Since I am an attorney, I suppose I should chime in on this one.
When developing a product that competes with another product, first ask yourself this question: what protection does the product enjoy (e.g. patent, trademark, copyright)?
If the product is patented, then you need to look at the claims contained in the patent. In general, the only product features protected by a patent are those disclosed in the claims. It's easy to tell what the claims are--the patent itself says "I claim the following: (1) the process...etc." Once you've determined what patent claims you're dealing with, then you can look at your proposed invention and compare it to the claims. Generally speaking, if your invention is not the same as the patent claims, then you're probably O.K. However, if your invention does substantially the same work in substantially the same manner, and accomplish substantially the same result as the patented invention, then you can be held liable for patent infringement under a legal theory called the "doctrine of equivalents." See e.g. Sarkisian v. Winn-Proof Corp., 697 F.2d 1313, 217 U.S.P.Q. 702 (9th Cir. 1983).
Although you are correct that a serial cable and a couple of interfaces probably are not protected by a patent, a method or process of connecting them or wiring them in a special way could be patented. I know it sounds sort of crazy, but it happens. One example of a crazy process patent is the process by which tape is applied to drywall joints and corners in a particular fashion. Researching which patents may apply to your invention, the components or the use of the components is simply part of the due diligence work you should consider performing.
Trademark and copyright are probably not big concerns for your invention. There really isn't anything wrong with using a trademark for comparison purposes--like saying "ours is cheaper than Suunto's (TM)." And unless you're stealing their operating manual or using their materials in some fashion, copyright issues probably will not arise.
Now that you're past the intellectual property inquiry, you move into the realm of product liability. Ask yourself the question: what can possibly go wrong? This is the time for you to engage in paranoid, delusional brainstorming. No matter how far fetched, write down the possible consequences of using the product. Then divide the list into the realms of "reasonable possibility" and "sheer fantasy". You might want to consult with "experts" to determine what events are reasonably possible. Generally speaking, if you get sued for negligence, you will be held liable only for those events that were reasonably foreseeable.
Once you're aware of the possible problems, build your invention in such a fashion to avoid those problems. You may need to make a business judgment at this point if it will be too costly to build the invention in a way to avoid the problems. The classic case of this sort of business decision is the Ford Pinto. Ford knew that if the Pinto was struck in a collision in a certain fashion, the gas tank would explode and likely kill everyone in the vehicle. Ford even had actuaries calculate the probability of the particular kind of collision occurring and the probable cost if Ford were sued over the accident. Ford calculated that it would cost about $20 (or some other de minimus amount) more per vehicle to make the Pinto immune to the problem, but the probability of the event was so low that it did not make financial sense to spend the extra money. Thus, we got the infamous exploding Pinto.

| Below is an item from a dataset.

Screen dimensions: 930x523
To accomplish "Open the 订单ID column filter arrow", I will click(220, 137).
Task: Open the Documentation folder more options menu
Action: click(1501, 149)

I'm not suggesting that you follow Ford's example, but be aware of the possible exposure you will face if something goes wrong.
If you get sued on a theory of "strict product liability", then you're out of luck unless you have a nifty disclaimer that puts the user on notice that s/he assumes the risk bad things happening. That's the reason you see the disclaimers saying that you realize you're nuts to be relying upon a particular piece of equipment and you assume the risk of all sorts of bad things. Assumption of the risk is one of the few defenses to strict liability.
A related issue is warranty coverage. You should look at the warranty on the various computers. If it says that use of any non-Suunto/Uwatec/Source/Whatever equipment voids the warranty, then you need to be aware of the fact that if a computer fries because your interface was jiggy, you can get sued. Again, this is the place for warranty disclaimers. Disclaim all the warranties you possibly can, particularly warranties of merchantability and fitness for a particular purpose. Different states have different laws concerning which warranties you can legally disclaim, so check with your local lawyer.
These are the issues that spring to mind immediately. I hope its helpful. Good luck with your project.